_SHORT PROBLEM:_
Format the items below as a numbered list, starting at the line that contains "Task: Focus the brand search input field" and stopping after the line that contains "Toggle \n newline". Leave out blank lines.

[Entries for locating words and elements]
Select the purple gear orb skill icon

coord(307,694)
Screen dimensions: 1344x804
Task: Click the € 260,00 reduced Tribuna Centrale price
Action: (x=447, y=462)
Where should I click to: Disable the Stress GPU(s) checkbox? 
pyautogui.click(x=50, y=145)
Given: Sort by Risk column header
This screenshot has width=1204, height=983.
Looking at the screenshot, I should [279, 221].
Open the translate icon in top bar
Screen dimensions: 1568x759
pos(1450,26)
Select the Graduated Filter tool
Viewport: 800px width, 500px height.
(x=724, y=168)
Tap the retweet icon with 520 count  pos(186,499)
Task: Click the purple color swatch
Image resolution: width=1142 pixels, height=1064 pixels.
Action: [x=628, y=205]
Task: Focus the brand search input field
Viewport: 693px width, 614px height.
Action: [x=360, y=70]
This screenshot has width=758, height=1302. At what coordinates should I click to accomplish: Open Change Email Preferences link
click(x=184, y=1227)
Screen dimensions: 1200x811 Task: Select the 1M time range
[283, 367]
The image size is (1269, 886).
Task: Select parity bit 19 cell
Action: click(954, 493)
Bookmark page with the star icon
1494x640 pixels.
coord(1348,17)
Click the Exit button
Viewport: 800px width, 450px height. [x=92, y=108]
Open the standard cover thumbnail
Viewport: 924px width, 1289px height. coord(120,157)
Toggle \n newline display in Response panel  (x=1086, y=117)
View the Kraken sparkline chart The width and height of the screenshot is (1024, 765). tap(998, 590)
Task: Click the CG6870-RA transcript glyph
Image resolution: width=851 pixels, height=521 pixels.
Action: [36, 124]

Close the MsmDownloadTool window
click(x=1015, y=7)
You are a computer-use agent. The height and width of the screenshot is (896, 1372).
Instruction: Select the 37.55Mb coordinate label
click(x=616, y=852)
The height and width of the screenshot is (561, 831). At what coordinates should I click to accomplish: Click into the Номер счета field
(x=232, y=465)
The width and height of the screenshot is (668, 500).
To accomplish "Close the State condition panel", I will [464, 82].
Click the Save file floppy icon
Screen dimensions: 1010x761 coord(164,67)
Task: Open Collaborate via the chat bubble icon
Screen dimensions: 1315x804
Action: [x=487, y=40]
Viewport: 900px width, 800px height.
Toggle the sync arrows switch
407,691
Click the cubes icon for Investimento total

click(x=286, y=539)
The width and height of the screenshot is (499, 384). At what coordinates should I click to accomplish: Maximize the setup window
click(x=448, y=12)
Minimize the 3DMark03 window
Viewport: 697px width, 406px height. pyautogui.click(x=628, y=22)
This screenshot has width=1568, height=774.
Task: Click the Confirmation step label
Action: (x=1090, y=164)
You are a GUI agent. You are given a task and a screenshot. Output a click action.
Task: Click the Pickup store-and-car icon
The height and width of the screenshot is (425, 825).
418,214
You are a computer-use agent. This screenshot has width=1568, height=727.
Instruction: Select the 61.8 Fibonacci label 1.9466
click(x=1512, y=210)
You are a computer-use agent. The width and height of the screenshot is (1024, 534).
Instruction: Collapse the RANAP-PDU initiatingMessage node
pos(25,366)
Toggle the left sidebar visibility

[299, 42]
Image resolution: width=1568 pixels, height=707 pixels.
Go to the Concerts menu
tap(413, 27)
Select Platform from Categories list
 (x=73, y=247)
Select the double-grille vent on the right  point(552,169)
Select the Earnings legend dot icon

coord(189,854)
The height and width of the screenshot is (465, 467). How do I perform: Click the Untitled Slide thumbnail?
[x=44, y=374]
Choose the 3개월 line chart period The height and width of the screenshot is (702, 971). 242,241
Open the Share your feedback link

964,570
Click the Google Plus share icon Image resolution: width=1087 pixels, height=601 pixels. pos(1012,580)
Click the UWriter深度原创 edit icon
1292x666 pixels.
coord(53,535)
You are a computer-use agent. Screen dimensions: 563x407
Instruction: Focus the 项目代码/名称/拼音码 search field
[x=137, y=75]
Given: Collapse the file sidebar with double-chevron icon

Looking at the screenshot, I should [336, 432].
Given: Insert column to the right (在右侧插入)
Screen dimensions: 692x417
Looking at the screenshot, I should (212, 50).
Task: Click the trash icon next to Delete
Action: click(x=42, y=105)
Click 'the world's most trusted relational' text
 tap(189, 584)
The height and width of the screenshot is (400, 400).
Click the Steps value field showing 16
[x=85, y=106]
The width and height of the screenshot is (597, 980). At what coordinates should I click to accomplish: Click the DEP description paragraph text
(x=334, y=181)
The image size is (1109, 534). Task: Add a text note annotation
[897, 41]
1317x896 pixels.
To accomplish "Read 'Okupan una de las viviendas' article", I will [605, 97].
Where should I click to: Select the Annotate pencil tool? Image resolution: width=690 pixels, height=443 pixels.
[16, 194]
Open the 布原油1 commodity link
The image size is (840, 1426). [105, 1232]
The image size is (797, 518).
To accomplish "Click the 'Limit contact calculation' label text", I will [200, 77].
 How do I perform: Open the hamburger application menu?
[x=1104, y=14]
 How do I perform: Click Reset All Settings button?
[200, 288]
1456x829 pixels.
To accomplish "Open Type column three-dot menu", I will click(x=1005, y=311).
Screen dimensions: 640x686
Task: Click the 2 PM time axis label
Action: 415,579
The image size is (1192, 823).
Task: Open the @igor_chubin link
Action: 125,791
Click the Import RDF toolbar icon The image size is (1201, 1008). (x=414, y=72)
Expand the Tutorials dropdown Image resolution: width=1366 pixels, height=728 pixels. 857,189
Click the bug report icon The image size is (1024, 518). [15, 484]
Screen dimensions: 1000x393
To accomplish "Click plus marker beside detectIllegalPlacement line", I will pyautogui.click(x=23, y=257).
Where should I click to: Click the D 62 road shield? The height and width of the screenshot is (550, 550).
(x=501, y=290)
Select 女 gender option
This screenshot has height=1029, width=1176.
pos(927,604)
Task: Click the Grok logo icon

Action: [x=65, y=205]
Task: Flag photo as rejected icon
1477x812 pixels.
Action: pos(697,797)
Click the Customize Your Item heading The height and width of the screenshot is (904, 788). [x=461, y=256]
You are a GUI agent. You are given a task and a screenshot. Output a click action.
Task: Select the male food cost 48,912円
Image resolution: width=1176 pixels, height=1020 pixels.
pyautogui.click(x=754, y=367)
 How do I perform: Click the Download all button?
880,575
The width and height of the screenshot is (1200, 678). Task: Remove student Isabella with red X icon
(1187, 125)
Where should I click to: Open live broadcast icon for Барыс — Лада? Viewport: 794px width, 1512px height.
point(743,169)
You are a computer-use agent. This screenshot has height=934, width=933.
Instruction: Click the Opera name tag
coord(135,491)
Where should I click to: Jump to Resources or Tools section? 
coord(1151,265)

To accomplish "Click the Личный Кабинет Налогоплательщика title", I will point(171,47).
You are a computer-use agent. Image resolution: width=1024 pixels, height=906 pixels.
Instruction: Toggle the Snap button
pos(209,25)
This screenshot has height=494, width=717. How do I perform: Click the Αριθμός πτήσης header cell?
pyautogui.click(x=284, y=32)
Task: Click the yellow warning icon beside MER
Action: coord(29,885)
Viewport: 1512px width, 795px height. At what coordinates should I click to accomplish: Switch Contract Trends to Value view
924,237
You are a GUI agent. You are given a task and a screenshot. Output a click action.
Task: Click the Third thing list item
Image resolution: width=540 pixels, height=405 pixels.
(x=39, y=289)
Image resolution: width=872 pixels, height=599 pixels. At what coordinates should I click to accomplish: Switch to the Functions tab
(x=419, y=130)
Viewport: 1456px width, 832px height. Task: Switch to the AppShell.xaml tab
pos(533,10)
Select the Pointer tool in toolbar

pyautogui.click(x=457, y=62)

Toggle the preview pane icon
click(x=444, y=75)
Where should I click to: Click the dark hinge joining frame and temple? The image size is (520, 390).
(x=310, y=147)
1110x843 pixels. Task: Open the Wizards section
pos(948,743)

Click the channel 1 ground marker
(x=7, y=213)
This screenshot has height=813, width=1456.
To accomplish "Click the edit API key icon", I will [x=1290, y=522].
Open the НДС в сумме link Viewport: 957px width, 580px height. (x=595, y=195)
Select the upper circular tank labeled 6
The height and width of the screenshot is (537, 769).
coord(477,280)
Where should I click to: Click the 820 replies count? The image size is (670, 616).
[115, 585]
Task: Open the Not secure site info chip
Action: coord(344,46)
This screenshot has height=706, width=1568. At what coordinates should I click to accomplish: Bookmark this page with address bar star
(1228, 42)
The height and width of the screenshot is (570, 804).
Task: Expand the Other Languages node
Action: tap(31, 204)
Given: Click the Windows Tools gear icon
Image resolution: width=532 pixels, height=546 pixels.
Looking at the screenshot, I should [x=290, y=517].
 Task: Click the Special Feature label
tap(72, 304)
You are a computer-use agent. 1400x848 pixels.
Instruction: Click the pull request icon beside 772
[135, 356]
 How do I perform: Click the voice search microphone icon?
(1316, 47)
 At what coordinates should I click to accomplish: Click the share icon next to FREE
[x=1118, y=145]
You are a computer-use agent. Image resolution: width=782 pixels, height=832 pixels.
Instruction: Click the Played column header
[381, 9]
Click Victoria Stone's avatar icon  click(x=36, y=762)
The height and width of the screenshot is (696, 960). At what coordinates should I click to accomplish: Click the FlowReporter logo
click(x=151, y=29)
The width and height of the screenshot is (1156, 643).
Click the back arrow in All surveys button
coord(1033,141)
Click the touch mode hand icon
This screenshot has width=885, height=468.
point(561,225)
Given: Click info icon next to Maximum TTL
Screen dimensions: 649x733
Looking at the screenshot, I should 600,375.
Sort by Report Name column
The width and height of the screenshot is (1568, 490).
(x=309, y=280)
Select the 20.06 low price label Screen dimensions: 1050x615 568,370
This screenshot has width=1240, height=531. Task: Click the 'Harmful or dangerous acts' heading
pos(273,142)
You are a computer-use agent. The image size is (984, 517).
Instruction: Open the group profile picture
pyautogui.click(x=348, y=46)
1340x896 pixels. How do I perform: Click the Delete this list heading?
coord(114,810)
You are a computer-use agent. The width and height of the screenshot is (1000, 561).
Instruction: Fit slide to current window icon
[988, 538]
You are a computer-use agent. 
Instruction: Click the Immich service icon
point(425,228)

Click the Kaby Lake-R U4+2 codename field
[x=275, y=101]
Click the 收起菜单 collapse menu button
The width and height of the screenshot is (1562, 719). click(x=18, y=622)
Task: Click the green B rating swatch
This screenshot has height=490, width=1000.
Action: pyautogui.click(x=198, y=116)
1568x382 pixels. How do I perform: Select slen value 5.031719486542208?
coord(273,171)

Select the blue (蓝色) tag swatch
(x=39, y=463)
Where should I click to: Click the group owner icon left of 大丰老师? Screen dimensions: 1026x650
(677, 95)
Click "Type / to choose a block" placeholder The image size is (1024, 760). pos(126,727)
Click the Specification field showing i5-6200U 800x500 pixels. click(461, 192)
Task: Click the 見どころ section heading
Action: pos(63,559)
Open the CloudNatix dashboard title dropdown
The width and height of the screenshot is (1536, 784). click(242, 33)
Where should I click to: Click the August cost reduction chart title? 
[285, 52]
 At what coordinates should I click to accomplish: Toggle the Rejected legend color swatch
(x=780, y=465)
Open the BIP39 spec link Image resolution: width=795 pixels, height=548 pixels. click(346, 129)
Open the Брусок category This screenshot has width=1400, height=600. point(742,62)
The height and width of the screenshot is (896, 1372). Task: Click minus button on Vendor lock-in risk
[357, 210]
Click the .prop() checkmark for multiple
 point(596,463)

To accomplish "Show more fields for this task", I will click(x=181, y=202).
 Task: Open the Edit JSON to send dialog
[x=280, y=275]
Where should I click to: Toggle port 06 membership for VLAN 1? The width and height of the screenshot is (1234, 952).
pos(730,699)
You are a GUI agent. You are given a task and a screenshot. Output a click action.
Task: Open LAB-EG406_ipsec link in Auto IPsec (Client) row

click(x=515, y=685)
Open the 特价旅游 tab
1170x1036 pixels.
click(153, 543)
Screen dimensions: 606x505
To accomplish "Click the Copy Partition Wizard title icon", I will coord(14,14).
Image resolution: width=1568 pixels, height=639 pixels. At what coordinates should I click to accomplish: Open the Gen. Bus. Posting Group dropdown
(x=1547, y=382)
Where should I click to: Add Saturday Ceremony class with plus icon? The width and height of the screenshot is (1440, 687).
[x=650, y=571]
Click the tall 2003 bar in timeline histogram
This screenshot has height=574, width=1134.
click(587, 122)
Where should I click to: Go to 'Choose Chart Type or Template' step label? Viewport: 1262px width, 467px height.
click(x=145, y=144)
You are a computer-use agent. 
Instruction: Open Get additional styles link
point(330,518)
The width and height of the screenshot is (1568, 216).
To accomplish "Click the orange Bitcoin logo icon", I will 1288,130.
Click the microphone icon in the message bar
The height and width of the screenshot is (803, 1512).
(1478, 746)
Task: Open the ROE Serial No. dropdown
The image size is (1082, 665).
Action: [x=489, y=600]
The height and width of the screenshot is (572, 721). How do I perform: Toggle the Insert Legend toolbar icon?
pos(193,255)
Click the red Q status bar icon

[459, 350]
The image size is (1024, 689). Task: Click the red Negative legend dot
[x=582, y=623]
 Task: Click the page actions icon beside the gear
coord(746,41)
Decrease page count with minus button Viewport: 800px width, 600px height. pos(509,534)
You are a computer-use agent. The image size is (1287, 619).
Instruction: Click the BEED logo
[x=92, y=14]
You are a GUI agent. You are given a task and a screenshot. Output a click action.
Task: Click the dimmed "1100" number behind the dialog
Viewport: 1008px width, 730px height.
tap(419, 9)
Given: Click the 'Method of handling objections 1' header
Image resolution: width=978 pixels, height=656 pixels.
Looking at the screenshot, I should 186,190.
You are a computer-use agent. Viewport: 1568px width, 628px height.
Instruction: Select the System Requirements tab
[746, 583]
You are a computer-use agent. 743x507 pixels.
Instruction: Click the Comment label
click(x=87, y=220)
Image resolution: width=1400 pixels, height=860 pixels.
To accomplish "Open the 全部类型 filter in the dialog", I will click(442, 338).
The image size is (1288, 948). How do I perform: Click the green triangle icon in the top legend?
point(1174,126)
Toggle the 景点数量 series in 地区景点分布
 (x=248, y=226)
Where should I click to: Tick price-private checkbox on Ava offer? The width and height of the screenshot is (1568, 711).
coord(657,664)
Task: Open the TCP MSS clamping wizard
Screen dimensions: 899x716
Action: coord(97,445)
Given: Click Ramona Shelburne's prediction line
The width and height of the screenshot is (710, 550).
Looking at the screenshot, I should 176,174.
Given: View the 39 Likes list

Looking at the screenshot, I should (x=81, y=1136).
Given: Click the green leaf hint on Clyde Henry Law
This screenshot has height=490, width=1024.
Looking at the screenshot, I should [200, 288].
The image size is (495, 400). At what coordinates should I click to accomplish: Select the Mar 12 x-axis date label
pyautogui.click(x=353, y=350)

_SOLUTION TO THIS PROBLEM:_
1. Task: Focus the brand search input field
2. Viewport: 693px width, 614px height.
3. Action: [x=360, y=70]
4. This screenshot has width=758, height=1302. At what coordinates should I click to accomplish: Open Change Email Preferences link
5. click(x=184, y=1227)
6. Screen dimensions: 1200x811 Task: Select the 1M time range
7. [283, 367]
8. The image size is (1269, 886).
9. Task: Select parity bit 19 cell
10. Action: click(954, 493)
11. Bookmark page with the star icon
12. 1494x640 pixels.
13. coord(1348,17)
14. Click the Exit button
15. Viewport: 800px width, 450px height. [x=92, y=108]
16. Open the standard cover thumbnail
17. Viewport: 924px width, 1289px height. coord(120,157)
18. Toggle \n newline display in Response panel  (x=1086, y=117)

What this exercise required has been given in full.